*Stated goal:*
Give the rows below as a JSON list of strings with one string per line, leaving out blank lines. Start at the first line of the rows and stop after the line that contains "point(718,92)".

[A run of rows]
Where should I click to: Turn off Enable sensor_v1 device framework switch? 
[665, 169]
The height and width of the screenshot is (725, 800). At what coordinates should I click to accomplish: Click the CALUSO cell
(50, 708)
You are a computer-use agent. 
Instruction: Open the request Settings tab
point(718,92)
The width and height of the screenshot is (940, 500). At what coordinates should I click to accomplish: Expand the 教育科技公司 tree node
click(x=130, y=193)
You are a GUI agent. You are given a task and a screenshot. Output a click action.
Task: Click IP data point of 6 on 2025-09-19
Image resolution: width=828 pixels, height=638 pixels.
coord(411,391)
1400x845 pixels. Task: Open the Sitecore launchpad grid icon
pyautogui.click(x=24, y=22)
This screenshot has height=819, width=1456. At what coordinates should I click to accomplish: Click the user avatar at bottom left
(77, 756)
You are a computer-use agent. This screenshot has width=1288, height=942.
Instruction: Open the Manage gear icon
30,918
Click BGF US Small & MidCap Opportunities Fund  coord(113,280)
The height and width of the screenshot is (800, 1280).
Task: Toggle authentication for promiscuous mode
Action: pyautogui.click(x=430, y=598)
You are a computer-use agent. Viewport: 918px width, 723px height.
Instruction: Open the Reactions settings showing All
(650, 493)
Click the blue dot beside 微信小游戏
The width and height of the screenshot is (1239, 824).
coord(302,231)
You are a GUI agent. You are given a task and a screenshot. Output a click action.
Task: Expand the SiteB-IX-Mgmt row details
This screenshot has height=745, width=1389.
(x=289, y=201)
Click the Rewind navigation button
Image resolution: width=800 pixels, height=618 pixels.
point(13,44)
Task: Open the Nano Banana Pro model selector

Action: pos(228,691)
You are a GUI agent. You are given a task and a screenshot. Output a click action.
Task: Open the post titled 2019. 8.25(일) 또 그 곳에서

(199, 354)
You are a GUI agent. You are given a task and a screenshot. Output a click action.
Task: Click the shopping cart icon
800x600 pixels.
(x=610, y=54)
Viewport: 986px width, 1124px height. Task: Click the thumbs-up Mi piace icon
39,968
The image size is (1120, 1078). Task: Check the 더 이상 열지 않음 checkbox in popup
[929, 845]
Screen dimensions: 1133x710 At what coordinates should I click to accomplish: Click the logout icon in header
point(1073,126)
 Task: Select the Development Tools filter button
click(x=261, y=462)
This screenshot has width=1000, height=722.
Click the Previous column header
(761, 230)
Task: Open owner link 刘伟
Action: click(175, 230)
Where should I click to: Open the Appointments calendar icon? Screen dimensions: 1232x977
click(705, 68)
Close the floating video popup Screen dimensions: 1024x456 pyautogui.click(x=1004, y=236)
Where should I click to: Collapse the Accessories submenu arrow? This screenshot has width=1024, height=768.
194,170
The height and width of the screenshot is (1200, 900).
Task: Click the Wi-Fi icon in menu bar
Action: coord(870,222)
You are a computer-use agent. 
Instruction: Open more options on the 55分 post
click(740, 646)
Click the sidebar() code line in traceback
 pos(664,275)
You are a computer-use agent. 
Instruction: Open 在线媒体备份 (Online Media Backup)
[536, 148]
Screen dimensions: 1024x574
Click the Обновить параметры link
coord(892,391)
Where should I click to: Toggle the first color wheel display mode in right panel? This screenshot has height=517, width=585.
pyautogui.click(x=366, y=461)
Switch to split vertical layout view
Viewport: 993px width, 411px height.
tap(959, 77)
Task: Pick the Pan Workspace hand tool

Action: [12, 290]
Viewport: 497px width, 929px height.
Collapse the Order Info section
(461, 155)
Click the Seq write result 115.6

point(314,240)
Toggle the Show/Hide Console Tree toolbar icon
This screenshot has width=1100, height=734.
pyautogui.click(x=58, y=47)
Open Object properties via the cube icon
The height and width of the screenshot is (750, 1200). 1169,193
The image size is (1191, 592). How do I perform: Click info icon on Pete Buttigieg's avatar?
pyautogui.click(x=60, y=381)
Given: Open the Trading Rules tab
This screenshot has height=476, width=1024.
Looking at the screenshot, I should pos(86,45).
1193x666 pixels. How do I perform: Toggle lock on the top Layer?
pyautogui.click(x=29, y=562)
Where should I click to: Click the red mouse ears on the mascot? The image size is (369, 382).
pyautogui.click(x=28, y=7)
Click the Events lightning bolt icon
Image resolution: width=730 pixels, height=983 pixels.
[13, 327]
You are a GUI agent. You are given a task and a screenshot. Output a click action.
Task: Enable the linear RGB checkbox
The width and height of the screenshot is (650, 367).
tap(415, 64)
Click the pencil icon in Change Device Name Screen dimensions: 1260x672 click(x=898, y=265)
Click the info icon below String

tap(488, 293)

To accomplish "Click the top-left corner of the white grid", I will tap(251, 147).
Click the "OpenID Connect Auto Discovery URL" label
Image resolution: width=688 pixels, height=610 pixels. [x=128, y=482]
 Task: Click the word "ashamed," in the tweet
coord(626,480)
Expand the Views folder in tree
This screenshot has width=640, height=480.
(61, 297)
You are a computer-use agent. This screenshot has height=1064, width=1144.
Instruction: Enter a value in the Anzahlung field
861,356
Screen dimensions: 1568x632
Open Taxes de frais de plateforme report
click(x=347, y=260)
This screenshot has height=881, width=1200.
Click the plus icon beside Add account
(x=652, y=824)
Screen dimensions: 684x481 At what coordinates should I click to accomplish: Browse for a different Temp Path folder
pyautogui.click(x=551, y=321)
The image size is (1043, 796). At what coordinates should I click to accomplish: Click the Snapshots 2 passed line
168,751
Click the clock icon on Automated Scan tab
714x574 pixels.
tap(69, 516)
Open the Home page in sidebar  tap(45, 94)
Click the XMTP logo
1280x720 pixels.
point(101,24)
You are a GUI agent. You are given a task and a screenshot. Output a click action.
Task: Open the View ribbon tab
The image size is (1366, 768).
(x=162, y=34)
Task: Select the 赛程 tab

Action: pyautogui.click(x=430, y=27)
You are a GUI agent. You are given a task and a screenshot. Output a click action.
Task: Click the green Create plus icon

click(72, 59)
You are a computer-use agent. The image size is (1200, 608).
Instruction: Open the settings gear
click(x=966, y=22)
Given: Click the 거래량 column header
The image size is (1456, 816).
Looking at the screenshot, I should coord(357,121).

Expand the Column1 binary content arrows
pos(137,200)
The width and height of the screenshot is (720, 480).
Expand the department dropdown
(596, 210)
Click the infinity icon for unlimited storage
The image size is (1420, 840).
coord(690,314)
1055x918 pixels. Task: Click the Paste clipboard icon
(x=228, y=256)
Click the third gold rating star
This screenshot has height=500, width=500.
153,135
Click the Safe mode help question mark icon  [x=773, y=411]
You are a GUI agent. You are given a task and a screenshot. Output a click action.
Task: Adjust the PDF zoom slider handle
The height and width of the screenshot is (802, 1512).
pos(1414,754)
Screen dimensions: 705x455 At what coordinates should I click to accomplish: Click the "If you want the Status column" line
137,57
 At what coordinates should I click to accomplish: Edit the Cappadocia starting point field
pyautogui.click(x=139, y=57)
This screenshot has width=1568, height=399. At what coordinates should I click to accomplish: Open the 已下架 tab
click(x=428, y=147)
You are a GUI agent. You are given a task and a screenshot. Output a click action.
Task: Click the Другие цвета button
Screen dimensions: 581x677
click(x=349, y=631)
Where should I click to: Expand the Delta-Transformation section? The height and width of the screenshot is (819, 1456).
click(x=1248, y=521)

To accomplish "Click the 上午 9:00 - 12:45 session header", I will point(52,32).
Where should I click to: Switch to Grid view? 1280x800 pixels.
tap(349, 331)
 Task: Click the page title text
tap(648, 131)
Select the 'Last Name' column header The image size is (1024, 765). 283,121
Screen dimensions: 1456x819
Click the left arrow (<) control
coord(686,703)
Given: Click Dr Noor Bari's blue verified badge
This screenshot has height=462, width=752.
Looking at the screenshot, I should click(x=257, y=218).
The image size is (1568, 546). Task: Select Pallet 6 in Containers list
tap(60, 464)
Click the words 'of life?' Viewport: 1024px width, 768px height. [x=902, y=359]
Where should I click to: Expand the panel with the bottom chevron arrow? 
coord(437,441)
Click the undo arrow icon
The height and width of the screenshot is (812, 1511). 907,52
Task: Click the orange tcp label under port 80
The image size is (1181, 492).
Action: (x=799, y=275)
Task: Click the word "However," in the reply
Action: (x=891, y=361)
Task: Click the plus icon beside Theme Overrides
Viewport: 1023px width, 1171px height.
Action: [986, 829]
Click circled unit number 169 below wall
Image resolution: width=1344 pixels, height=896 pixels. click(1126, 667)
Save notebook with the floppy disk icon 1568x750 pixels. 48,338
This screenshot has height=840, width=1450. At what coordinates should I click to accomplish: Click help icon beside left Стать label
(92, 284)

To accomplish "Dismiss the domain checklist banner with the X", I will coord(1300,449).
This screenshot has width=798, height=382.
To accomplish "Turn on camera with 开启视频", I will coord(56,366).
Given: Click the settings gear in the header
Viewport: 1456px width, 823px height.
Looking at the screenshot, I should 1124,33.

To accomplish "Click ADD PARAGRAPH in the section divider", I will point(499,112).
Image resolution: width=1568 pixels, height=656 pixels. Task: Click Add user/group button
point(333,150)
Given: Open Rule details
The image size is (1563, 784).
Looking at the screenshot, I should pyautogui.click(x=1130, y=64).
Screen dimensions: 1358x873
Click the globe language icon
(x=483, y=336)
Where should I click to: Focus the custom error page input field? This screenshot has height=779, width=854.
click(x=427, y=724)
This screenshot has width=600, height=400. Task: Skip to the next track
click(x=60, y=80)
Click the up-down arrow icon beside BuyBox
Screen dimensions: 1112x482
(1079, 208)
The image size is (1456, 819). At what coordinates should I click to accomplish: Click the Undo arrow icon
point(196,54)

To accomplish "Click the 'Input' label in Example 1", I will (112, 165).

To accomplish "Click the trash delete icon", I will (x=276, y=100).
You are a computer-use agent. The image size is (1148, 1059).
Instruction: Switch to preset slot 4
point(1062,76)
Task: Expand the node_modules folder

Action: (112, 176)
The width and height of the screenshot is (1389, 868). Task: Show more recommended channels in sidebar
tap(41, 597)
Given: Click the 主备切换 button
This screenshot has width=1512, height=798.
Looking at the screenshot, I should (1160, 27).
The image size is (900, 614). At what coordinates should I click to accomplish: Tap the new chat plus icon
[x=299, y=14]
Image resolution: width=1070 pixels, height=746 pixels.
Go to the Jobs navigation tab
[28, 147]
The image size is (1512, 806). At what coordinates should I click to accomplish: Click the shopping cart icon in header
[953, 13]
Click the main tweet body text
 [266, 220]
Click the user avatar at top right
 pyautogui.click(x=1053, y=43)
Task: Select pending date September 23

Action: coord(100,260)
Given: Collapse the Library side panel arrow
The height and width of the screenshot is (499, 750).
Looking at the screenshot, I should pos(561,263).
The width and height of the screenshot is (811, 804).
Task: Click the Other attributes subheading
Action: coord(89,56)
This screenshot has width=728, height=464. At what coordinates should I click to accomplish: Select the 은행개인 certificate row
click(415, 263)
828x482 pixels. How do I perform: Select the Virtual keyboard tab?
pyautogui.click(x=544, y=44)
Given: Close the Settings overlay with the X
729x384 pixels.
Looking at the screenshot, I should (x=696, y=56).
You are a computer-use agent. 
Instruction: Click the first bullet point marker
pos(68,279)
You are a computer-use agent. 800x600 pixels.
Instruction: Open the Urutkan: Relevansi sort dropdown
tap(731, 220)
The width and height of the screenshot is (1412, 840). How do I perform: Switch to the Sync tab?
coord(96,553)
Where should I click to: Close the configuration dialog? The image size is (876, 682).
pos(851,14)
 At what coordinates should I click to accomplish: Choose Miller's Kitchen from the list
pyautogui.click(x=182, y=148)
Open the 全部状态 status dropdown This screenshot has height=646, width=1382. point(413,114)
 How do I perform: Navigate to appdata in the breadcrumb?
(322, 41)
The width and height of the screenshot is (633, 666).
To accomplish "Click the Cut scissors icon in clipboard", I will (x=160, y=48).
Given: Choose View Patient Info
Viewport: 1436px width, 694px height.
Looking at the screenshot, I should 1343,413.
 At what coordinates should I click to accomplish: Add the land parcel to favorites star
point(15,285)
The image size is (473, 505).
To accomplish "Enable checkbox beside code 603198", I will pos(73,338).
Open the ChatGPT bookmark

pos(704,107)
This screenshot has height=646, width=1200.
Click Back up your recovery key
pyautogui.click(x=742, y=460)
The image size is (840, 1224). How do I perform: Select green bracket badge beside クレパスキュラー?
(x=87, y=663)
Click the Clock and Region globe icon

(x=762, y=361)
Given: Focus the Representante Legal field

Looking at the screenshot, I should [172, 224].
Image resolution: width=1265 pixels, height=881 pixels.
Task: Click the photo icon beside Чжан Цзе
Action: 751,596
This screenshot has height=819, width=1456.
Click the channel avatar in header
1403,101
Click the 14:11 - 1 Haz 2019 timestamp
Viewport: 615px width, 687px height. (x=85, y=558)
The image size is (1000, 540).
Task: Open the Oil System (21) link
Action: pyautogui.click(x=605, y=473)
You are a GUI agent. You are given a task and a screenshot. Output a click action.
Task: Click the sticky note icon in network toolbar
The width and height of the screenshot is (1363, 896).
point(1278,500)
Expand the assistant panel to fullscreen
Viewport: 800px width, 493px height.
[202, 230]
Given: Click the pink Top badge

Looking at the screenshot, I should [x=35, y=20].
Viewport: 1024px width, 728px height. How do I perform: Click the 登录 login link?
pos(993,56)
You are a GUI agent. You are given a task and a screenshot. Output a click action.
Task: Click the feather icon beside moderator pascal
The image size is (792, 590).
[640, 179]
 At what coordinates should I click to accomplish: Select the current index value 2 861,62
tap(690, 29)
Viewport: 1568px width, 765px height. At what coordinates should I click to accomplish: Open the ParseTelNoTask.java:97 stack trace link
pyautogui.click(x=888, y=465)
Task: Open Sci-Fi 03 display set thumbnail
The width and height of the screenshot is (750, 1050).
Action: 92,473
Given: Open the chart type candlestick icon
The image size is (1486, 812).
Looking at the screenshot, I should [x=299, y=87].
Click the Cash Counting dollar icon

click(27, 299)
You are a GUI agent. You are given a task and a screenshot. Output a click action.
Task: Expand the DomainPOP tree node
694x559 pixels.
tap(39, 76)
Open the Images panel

*Response to this exercise:*
[
  "Where should I click to: Turn off Enable sensor_v1 device framework switch? ",
  "[665, 169]",
  "The height and width of the screenshot is (725, 800). At what coordinates should I click to accomplish: Click the CALUSO cell",
  "(50, 708)",
  "You are a computer-use agent. ",
  "Instruction: Open the request Settings tab",
  "point(718,92)"
]